Wednesday, August 31, 2011

Why you shouldn't go to grad school

Okay, okay, I know. After my last blog that pretty much glorified continued education as the holy grail of career choices, I am pulling back the severity of my argument to clarify that I do agree with some ideas about why grad school isn't a good idea. To be clear, next fall I will most likely be working towards my so-called "useless" humanities degree, and I will be proud of it. I am an avid supporter of education in any form, and I think that graduate school is a wonderful life choice for many people. But just don't do it for these reasons.

1. To find yourself

You don't have to necessarily know exactly what you want to do with your degree, but graduate school is not the place to discover who you are, taking a class in this and that and hoping for the best. People are accepted and do well in grad school because they have extremely specific interests and career aspirations. Long gone are the undergrad days of switching your major every week.

2. To make more money

Everyone hopes that their hard work will pay off in monetary form. This is normal--but just because you rack up a few degrees does not mean you will automatically be more valuable. In fact, more and more I hear about people who are "overqualified" and it is even more difficult to find a job after receiving their degree. Before you take the plunge, think logically about what kind of life you want to set up for yourself, what your expectations are for after you complete the program, and how likely it is that those expectations will be met.

3. To wait out the recession

This has never made sense to me. Even in an economic situation like today, there are always jobs. Maybe not dream jobs, but jobs that will keep you busy, teach you skills, and make you money. I never anticipated that I would spend a year waiting tables and nannying after all my hard work in school, but I have learned a lot about myself and saved money--enough to make my adventure to France happen. Graduate school is expensive, any way you look at it. At the very best, you will be breaking even all the time, and may not be able to support the lifestyle that makes you happy. Graduate school isn't a fortress to protect you from the horrors of a bad job market.
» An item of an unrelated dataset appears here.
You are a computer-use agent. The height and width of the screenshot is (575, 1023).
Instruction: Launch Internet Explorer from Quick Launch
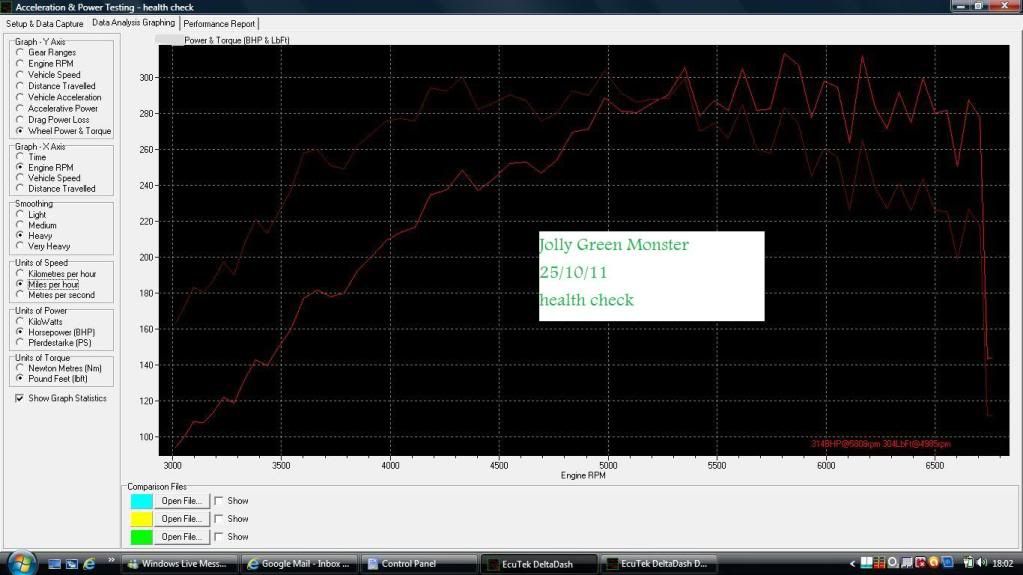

It's an expensive, time-consuming commitment that should be made mindfully.

4. Because corporate America is evil

A lot of college grads have this idea that upon graduating they have a choice--to move to NYC, buy expensive clothes and become a money-hungry stock trader, or hole up on a remote island, wear hemp, and talk about world peace. There is a middle ground, everyone. There are a lot of things that will suit you and satisfy you. And don't think that learning stops when school does. The sooner you realize that a multitude of occupations will work for you, the pressure of finding the perfect job will melt away. Promise.

Monday, August 29, 2011

The Grad School Debate

Happy Monday! I don't know about everyone else, but coming back from a week of vacation back to the grind was not pretty. Everything today has gone wrong, and I am at war with the French consulate as they take their sweet, sweet time sending me my visa (that I had to drive to Atlanta to apply for). Whew--so point being, this blog post is pretty charged by my raging case of the Mondays.

To make life more complicated, I am really doing some soul-searching to decide if grad school is the right choice for me, and all of the pondering is making me feel insane and (even more) analytical than usual. It all began when I recently read an old blog post that chilled me to the core. The writer discouraged graduate and Ph.D work preaching that it was only a means to rack up debt and further delay adulthood, giving the student little to no economic or life advantages. While she made a few valid points regarding the tendency to go to grad school because people don't know what else to do, this article was way off kilter--especially from someone who claims to be a career advice expert.

I took the argument rather personally, because I am in the thick of grad school applications, planning to start next fall after I return from my year of teaching in France. I have my bachelor's in French, and I want to continue my studies, focusing on nationalism and Maghrebi immigration. I am particularly interested in second and third generation immigrants who find themselves in a new category of cultural identification--not quite French and not quite Maghrebi. (More on this later).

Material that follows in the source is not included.